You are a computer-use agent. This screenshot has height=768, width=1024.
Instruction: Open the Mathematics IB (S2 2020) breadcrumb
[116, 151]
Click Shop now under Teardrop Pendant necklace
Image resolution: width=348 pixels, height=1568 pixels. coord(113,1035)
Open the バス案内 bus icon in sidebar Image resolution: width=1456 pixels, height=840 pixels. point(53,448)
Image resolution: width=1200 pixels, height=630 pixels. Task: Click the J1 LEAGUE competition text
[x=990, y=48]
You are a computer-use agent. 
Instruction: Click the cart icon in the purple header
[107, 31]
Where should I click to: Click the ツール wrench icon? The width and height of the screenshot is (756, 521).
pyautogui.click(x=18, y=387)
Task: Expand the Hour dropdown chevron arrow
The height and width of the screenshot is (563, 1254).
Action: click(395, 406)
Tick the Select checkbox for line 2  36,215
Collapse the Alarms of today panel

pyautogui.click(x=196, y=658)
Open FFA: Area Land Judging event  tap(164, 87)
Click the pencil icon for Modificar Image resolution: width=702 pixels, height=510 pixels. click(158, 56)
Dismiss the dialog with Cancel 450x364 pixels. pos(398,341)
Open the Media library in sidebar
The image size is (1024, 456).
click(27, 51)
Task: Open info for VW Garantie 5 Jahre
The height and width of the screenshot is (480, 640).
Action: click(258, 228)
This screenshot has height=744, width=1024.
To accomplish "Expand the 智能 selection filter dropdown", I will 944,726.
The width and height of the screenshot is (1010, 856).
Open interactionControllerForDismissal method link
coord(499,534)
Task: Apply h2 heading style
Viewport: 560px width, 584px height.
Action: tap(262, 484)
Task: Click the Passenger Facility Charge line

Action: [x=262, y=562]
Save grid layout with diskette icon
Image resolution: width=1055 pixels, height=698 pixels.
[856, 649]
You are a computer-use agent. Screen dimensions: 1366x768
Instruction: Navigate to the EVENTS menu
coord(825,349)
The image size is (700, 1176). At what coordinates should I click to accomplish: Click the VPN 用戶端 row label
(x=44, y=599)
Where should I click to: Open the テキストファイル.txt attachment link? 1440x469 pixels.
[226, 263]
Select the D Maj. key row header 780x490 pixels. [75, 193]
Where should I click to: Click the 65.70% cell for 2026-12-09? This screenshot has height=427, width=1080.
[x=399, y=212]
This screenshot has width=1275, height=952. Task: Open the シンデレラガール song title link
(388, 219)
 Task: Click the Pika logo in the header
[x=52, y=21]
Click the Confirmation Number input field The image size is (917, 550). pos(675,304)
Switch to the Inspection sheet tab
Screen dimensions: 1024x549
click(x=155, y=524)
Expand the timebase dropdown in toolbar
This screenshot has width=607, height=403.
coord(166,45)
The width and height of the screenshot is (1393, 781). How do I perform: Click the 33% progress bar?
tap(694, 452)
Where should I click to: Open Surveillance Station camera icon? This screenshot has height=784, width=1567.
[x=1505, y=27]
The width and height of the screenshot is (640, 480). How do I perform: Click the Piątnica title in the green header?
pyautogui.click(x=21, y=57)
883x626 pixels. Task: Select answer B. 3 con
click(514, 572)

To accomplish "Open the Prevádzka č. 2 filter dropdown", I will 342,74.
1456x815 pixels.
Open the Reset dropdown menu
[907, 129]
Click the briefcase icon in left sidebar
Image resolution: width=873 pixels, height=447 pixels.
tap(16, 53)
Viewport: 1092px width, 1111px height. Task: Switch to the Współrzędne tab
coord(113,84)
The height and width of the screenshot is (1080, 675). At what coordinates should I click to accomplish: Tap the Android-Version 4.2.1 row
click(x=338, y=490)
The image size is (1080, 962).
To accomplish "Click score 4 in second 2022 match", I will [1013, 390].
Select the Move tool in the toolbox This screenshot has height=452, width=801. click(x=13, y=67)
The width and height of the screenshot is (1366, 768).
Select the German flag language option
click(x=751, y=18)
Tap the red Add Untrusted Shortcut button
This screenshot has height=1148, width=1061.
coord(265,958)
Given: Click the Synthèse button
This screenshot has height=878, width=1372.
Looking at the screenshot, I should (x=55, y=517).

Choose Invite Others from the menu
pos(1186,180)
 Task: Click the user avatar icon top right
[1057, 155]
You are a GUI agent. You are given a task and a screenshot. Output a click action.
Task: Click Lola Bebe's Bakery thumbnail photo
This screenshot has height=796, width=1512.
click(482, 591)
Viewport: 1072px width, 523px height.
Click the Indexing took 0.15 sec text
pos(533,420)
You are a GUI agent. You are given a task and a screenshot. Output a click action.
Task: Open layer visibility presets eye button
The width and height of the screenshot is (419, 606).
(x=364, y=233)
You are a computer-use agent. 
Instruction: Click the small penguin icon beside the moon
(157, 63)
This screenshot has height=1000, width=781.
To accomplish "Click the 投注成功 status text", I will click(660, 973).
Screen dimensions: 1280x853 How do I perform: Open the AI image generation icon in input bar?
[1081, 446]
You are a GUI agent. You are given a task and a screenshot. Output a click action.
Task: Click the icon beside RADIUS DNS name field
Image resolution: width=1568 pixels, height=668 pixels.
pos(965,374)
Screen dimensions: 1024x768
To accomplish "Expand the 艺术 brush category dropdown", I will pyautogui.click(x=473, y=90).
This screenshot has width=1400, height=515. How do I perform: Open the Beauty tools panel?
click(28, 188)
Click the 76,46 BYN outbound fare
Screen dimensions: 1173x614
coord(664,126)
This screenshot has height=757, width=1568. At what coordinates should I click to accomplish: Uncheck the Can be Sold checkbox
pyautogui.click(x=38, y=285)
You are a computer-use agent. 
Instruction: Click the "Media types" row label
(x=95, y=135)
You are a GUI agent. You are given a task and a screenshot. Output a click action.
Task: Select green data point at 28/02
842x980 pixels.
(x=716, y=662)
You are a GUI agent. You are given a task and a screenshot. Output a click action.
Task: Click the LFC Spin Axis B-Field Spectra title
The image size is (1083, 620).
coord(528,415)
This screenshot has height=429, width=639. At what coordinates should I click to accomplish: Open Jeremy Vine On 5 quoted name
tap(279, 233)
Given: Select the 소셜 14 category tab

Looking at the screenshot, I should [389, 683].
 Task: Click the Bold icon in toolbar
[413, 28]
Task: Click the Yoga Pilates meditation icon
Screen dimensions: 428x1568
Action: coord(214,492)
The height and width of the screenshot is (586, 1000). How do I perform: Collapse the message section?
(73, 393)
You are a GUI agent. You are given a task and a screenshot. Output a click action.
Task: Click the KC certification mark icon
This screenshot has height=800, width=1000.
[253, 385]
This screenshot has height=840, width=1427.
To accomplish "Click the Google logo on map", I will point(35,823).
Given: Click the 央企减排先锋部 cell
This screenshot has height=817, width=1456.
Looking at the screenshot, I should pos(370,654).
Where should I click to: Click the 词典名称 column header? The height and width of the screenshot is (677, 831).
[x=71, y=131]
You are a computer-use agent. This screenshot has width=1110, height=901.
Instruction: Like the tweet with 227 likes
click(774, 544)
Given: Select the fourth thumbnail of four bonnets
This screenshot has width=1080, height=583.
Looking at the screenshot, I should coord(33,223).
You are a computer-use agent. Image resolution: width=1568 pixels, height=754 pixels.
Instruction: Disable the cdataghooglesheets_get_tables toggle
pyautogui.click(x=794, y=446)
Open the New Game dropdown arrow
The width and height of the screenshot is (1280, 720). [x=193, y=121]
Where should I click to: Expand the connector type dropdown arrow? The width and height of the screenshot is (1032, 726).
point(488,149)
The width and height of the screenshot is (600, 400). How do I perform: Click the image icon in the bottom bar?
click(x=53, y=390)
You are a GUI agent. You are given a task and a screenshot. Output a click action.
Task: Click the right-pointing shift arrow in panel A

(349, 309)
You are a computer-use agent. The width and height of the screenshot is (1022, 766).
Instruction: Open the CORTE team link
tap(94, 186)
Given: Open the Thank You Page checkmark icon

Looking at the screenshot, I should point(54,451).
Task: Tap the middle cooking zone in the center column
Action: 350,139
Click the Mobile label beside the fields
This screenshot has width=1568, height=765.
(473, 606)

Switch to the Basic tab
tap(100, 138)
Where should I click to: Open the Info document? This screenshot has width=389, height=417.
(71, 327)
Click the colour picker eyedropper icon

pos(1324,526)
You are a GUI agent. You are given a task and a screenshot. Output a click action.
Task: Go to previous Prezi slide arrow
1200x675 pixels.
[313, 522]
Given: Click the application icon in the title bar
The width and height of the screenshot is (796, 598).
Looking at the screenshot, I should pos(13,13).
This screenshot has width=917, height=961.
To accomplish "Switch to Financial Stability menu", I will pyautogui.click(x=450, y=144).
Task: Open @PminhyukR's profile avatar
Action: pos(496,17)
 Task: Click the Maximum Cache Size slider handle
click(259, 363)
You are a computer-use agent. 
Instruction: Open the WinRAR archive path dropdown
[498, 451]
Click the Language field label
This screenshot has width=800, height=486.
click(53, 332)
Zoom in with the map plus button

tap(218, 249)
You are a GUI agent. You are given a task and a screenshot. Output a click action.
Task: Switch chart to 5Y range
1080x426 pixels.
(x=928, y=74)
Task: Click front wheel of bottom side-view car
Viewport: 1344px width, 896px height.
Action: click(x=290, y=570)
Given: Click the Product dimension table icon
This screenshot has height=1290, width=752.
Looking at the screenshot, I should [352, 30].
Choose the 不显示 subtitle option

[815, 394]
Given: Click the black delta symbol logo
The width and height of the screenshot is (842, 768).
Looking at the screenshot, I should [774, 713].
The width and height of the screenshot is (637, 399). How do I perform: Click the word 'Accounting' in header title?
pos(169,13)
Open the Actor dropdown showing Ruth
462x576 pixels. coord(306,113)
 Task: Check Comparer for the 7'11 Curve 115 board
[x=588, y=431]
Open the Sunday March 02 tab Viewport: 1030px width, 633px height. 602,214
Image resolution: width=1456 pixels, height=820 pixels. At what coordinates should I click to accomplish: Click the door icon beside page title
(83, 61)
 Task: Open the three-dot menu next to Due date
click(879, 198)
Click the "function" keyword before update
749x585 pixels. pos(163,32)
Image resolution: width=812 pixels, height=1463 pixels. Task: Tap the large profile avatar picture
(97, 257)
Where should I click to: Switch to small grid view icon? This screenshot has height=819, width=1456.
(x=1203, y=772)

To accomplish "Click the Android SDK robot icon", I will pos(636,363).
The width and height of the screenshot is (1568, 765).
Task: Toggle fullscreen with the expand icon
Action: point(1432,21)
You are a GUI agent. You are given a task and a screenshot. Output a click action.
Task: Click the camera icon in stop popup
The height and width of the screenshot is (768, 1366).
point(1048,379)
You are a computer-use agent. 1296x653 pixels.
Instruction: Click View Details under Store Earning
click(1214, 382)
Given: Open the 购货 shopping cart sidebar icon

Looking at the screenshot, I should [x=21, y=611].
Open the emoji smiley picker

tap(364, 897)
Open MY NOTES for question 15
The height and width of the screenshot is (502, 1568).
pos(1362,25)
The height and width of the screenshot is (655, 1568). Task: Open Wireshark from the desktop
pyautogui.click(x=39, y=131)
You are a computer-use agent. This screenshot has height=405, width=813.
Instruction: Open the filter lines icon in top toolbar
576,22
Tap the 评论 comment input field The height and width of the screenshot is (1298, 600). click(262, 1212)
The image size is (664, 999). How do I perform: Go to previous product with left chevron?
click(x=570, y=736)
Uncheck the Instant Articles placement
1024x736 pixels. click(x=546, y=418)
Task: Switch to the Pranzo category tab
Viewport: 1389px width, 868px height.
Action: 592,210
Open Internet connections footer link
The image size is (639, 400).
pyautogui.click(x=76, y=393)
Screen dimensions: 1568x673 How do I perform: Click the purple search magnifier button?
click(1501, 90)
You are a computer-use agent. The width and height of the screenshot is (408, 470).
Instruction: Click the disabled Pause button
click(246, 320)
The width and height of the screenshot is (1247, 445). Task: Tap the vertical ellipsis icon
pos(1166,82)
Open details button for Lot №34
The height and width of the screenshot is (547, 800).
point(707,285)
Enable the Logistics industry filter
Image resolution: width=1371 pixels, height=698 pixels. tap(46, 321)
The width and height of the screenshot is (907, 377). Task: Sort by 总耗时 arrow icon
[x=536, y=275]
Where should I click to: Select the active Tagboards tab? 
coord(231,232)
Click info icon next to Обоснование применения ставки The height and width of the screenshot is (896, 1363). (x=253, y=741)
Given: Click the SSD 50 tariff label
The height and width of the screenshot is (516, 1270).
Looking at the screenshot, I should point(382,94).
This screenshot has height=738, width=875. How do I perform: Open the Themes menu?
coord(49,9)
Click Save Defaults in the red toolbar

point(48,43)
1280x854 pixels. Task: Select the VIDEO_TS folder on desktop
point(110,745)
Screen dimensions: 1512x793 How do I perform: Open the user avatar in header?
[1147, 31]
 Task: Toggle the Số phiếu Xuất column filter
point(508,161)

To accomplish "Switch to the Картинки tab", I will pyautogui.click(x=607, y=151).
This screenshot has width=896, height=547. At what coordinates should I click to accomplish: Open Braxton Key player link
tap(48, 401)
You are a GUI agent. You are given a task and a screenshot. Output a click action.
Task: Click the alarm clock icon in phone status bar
-------
Look for the word "status" in the listing above, and copy every line where you find it.

To accomplish "Click the 投注成功 status text", I will click(660, 973).
Task: Click the alarm clock icon in phone status bar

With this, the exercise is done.